Developing robust and interpretable vision systems is a crucial step towards trustworthy artificial intelligence. In this regard, a promising paradigm considers embedding task-required invariant structures, e.g., geometric invariance, in the fundamental image representation. However, such invariant representations typically exhibit limited discriminability, limiting their applications in larger-scale trustworthy vision tasks. For this open problem, we conduct a systematic investigation of hierarchical invariance, exploring this topic from theoretical, practical, and application perspectives. At the theoretical level, we show how to construct over-complete invariants with a Convolutional Neural Networks (CNN)-like hierarchical architecture yet in a fully interpretable manner. The general blueprint, specific definitions, invariant properties, and numerical implementations are provided. At the practical level, we discuss how to customize this theoretical framework into a given task. With the over-completeness, discriminative features w.r.t. the task can be adaptively formed in a Neural Architecture Search (NAS)-like manner. We demonstrate the above arguments with accuracy, invariance, and efficiency results on texture, digit, and parasite classification experiments. Furthermore, at the application level, our representations are explored in real-world forensics tasks on adversarial perturbations and Artificial Intelligence Generated Content (AIGC). Such applications reveal that the proposed strategy not only realizes the theoretically promised invariance, but also exhibits competitive discriminability even in the era of deep learning. For robust and interpretable vision tasks at larger scales, hierarchical invariant representation can be considered as an effective alternative to traditional CNN and invariants.

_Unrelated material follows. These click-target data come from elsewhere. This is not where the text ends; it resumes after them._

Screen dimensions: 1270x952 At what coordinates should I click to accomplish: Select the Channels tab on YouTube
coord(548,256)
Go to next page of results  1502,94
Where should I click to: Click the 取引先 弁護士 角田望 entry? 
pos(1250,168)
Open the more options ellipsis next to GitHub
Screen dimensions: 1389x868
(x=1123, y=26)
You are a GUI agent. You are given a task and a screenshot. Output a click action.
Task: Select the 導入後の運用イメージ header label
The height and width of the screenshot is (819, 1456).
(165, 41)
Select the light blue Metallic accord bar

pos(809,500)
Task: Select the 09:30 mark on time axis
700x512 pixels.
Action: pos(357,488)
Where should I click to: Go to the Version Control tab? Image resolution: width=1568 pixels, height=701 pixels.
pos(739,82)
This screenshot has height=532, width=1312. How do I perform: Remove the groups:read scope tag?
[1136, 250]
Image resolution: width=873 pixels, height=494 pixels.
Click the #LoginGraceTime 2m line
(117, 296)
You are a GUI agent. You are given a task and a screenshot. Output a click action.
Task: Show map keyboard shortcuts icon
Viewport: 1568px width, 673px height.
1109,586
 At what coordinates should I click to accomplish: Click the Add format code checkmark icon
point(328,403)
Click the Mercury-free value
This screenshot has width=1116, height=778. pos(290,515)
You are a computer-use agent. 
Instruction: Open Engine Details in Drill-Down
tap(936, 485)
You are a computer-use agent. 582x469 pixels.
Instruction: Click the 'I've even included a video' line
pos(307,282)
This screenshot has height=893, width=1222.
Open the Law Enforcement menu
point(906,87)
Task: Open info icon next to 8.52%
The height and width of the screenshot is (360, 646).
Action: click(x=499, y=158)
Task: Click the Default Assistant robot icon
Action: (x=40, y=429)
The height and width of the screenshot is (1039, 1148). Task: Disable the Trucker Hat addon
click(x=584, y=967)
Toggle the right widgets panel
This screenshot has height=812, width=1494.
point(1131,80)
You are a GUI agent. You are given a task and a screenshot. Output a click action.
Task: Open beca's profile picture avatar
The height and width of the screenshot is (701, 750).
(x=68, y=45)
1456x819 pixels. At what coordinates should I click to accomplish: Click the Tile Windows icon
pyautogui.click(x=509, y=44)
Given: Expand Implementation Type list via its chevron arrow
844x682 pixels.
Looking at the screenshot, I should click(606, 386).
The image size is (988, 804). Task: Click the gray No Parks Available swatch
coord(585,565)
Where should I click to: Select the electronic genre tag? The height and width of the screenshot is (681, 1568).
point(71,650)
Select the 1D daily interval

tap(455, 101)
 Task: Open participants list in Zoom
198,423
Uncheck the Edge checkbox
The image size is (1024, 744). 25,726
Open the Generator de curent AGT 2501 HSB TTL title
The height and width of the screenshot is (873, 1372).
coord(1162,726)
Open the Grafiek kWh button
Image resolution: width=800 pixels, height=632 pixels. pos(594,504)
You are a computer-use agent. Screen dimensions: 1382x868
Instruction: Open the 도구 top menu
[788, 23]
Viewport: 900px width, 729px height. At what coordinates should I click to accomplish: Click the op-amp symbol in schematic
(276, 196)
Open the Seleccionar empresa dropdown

翻译：构建鲁棒且可解释的视觉系统是实现可信人工智能的关键步骤。在这方面，一种有前景的范式是将任务所需的不变结构（如几何不变性）嵌入基础图像表征中。然而，此类不变表征通常区分能力有限，限制了其在更大规模可信视觉任务中的应用。针对这一开放性问题，我们从理论、实践与应用三个层面系统研究了层次不变性。在理论层面，我们展示了如何以完全可解释的方式，利用类卷积神经网络（CNN）的层次架构构建超完备不变特征，并提供了通用框架、具体定义、不变性质及数值实现方法。在实践层面，我们探讨了如何将这一理论框架定制化应用于特定任务。通过超完备性，可基于神经架构搜索（NAS）机制自适应形成与任务相关的判别性特征。我们在纹理、数字和寄生虫分类实验中验证了上述方法在准确性、不变性和效率方面的性能。在应用层面，我们进一步探索了所提出的表征在对抗扰动和人工智能生成内容（AIGC）等真实取证任务中的应用。结果表明，该策略不仅实现了理论承诺的不变性，还在深度学习时代展现出具有竞争力的判别能力。对于大规模鲁棒可解释视觉任务，层次不变表征可作为传统CNN和不变特征的有效替代方案。